Celia Jiménez here, still fascinated by the way the VIDA Project started: with people from different parts of Monterey County sharing stories about the obstacles and struggles they were facing during the pandemic. These stories piled up and highlighted the lack of resources that minorities, Spanish and Indigenous speakers, farmworkers and many others were faced with in the early stages of the Covid-19 pandemic.
COPA, Communities Organized for Relational Power in Action, saw the need and proposed a community health worker program that later on became known as VIDA. It’s a program through which neighbors, students and farm workers reach out to people outside of churches, schools and grocery stores, or go door-to-door, informing thousands of residents across Monterey County about resources available to help them medically, financially and socially through Covid-19. That includes signing people up to get vaccinated, administering rapid tests and providing resources to those who test positive (a place to isolate, for example) or directing people to apply for rent and food assistance.

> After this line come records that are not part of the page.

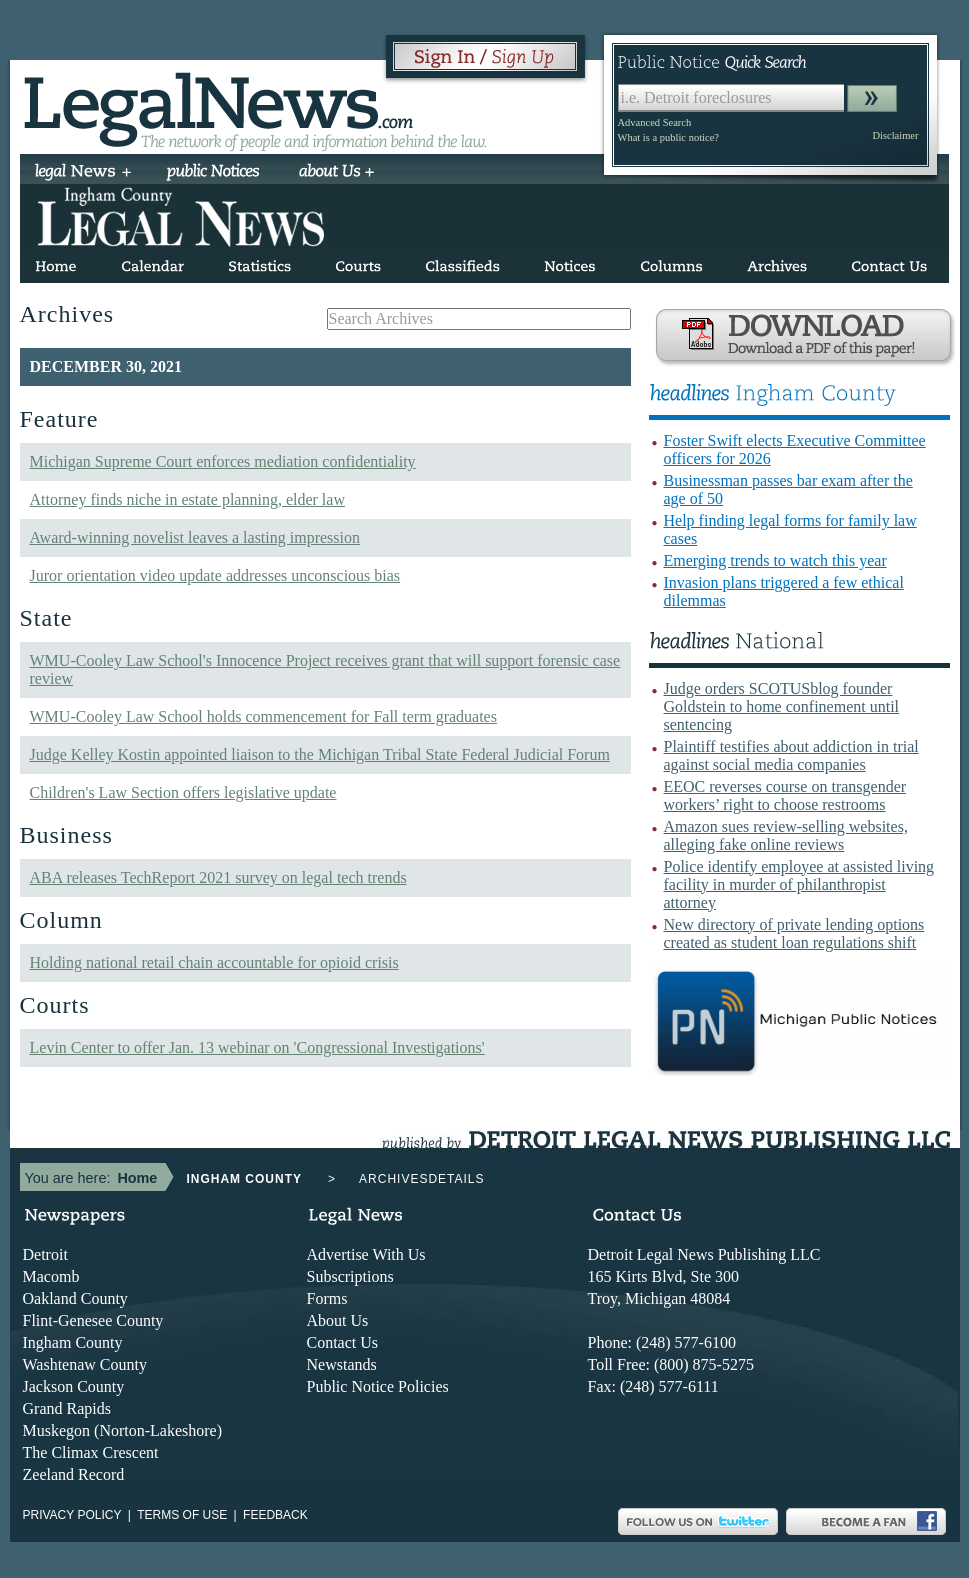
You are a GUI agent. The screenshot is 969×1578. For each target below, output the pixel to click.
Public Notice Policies (378, 1386)
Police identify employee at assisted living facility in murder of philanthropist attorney (799, 884)
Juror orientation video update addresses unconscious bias (215, 575)
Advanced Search (655, 122)
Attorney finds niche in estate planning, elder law (187, 499)
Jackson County (74, 1386)
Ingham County (73, 1342)
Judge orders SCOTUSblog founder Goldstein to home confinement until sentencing (782, 706)
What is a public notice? (668, 137)
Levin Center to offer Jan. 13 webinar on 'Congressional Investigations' (257, 1047)
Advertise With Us (366, 1254)
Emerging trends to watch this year (775, 560)
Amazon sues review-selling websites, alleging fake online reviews (786, 835)
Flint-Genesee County (93, 1320)
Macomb (51, 1276)
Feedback (275, 1515)
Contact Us (343, 1342)
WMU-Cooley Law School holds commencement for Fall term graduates (263, 716)
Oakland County (75, 1298)
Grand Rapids (67, 1408)
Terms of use (182, 1515)
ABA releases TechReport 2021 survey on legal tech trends (218, 877)
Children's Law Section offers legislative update (183, 792)
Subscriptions (350, 1276)
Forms (327, 1298)
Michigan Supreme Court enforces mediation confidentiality (223, 461)
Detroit (45, 1254)
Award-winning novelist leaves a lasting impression (195, 537)
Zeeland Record (74, 1474)
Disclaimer (895, 135)
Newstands (342, 1364)
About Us (338, 1320)
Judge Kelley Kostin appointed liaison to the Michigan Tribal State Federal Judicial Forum (320, 754)
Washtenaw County (85, 1364)
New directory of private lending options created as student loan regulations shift (794, 933)
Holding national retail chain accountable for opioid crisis (214, 962)
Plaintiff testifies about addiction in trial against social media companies (791, 755)
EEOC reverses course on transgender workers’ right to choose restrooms (785, 795)
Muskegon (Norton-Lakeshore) (123, 1430)
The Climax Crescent (91, 1452)
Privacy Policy (72, 1515)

VIDA is a chameleon-like program that adapted to the ever-changing pandemic and provided information in English, Spanish and Indigenous languages. It has been extremely successful—it has registered more than 4,600 vaccination appointments and administered over 13,000 rapid tests. The work of VIDA staffers also contributed to a 100-percent vaccination rate in the East Salinas zip code 93905, one of the areas most impacted by Covid. (According to data from the Monterey County Health Department, 100 percent of residents aged 5 and older in that zip code have received at least one dose of a Covid-19 vaccine.)
These numbers alone are impressive, but it’s also important to see how VIDA has positively impacted people’s lives.
Among the people who have received help through VIDA’s community health workers is Jovita Aguilar, a Mixteco woman and farmworker from Salinas. She got information in Spanish first and then in Mixteco (when VIDA worker Claudia Reyes noticed Aguilar needed further assistance) about vaccines, tests and financial help. Aguilar and part of her family, including her husband and a daughter, tested positive for Covid-19 in December. They couldn’t go to work but thanks to VIDA, they received benefits to buy food, get tested and isolate to prevent infecting her other kids.
Another is Jose Anaya, a single dad of three kids and Castroville resident. He says that when he tested positive for Covid it felt like “getting a bucket of cold water,” because he’s the only one who takes care of his kids and he thought he would have to go work despite being sick. “During this time [winter] I’m not working a lot,” Anaya says, adding he felt more stressed after seeing a paper outside his door reminding tenants to pay their rent on time. “I couldn't leave my kids without a home.” After getting in touch with VIDA, Anaya got $1,000 toward his rent and was able to get Covid tests for his kids so that they could return to school.
Tomorrow, COPA will go before the Board of Supervisors to request $1.5 million in additional funds to continue the VIDA program with a full staff of 48 until the end of the year. It needs four votes to pass. COPA and the other organizations behind VIDA want to be prepared in case cases rise during the peak of the harvesting season or next winter. The county’s previously allocated funds for VIDA will expire by the end of the month; without the county boost, it will continue at a smaller capacity for the next two years (instead of 48 full-time community health workers, it will downsize to 18).
VIDA has done a great job helping residents who need resources the most and reaching out to communities that normally don’t have easy access to services. The request for additional funds will be discussed tomorrow, March 8 after 1:30pm—you can tune in virtually, or attend in person, to show your support for the program.